The ALJ's decision shows the ALJ considered most if not all the above evidence, even if he did not mention the specified parts of those reports Plaintiff identifies. AR 24-25. The ALJ's findings do not specifically identify the September 2017 MRI findings, but they do note she had some improvement with physical therapy but later reported the therapy was not helping. Id. at 25. The ALJ mentioned Plaintiff intended to seek an injection from a surgeon and discontinued physical therapy. Id. As the Commissioner notes, he also included an overhead reaching restriction to accommodate Plaintiff's reported shoulder pain. Doc. 29, at 12 (citing AR 26). As noted, the ALJ considered the entire record, and Plaintiff cannot point to any opinion evidence that suggests limitations greater than those imposed by the ALJ.

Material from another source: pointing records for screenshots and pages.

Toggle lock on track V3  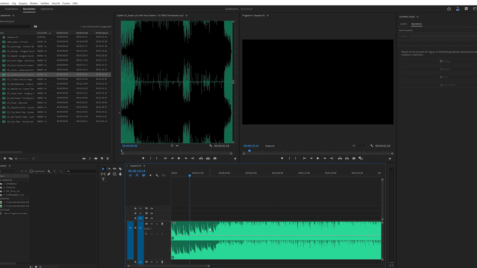coord(136,208)
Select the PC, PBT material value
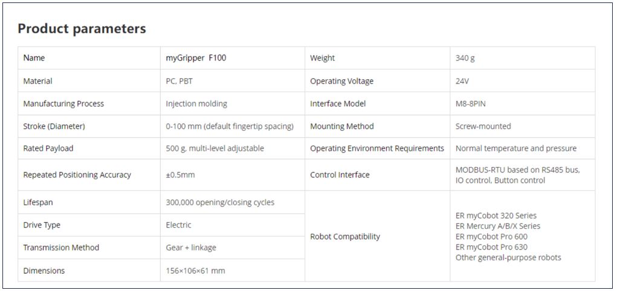 [179, 81]
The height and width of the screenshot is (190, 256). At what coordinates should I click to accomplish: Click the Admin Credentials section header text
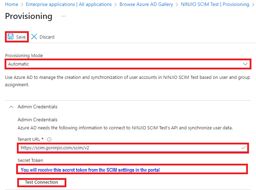pyautogui.click(x=38, y=107)
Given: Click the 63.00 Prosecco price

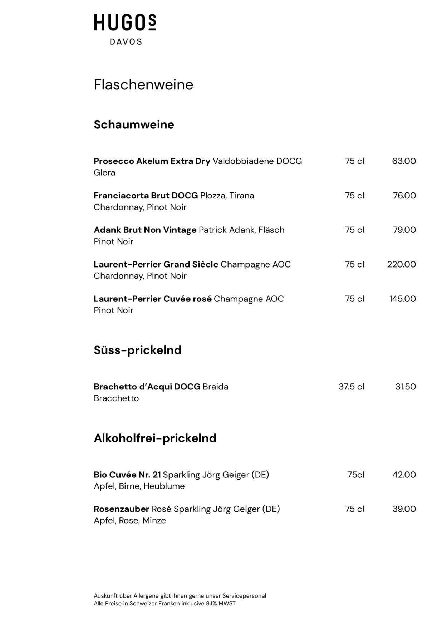Looking at the screenshot, I should click(x=404, y=161).
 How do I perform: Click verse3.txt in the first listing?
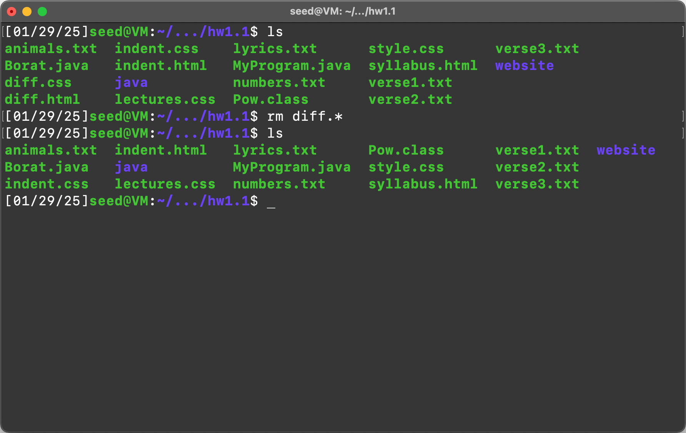[537, 49]
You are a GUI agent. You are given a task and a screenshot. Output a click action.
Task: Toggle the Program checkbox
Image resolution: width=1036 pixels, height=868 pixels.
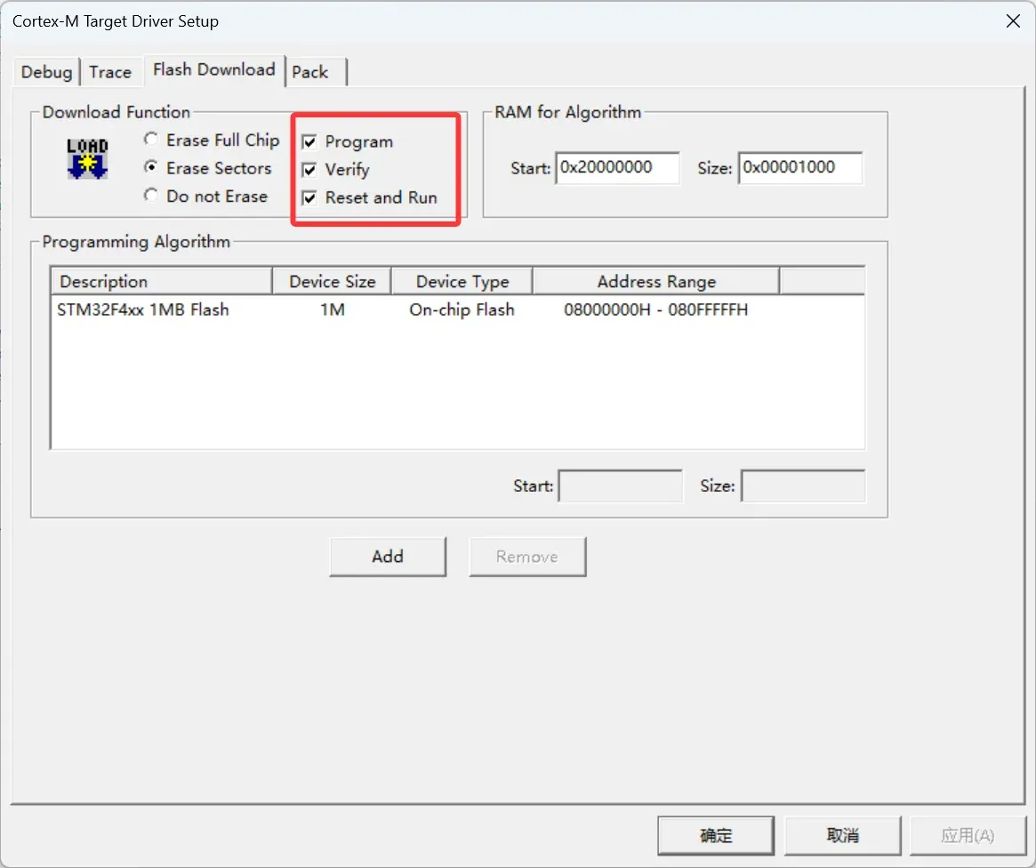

Regarding the notation Plaintiff would receive a disabled parking permit, see Doc. 23, at 12; AR 663, such evidence is not significantly probative, so the ALJ did not err in not mentioning it specifically. The Court finds this argument unpersuasive for the reasons set forth in the following cases: Bass v. McMahon, 499 F.3d 506, 511 (6th Cir. 2007) ("[O]rdering of a disability placard adds nothing to a finding of disability here because there is no evidence that the two have substantially similar requirements. . . ."); Bryant v. Astrue, 2010 WL 4628721, at *7 (D. Kan. Nov. 8, 2010) (treating physician's comment on application for a permanent disabled parking placard was not "so probative as to require discussion"); Livingston v. Astrue, 2010 WL 5851124, at *8 (S.D. Fla. Feb. 26, 2010) (failure to mention parking permit application was not reversible error in part because such applications are "generally of little relevance to a formal disability analysis").

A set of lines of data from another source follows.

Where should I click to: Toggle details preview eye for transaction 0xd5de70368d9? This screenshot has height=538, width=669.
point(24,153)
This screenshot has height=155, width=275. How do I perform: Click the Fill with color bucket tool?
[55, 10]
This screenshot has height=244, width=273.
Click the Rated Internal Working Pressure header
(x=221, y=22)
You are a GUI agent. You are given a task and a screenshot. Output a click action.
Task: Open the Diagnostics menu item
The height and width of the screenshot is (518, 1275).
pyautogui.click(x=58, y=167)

Plaintiff argues that on top of legal error, the RFC's physical assessment lacks substantial evidentiary support. She again points to Dr. Azadgoli's examinations and the MRI findings to argue that she could not perform medium work. Doc. 23, at 13. The ALJ imposed limitations to account for Plaintiff's severe impairments, including a reaching overhead restriction. To the extent Plaintiff contends the ALJ erred in weighing the evidence, the Court has no authority to reweigh it. See Newbold, 718 F.3d at 1265. This Court's task is not to reweigh the evidence, but to ensure the ALJ properly evaluated it. Substantial evidence supports the ALJ's RFC assessment.
Based on the above, the court affirms the Commissioner's decision.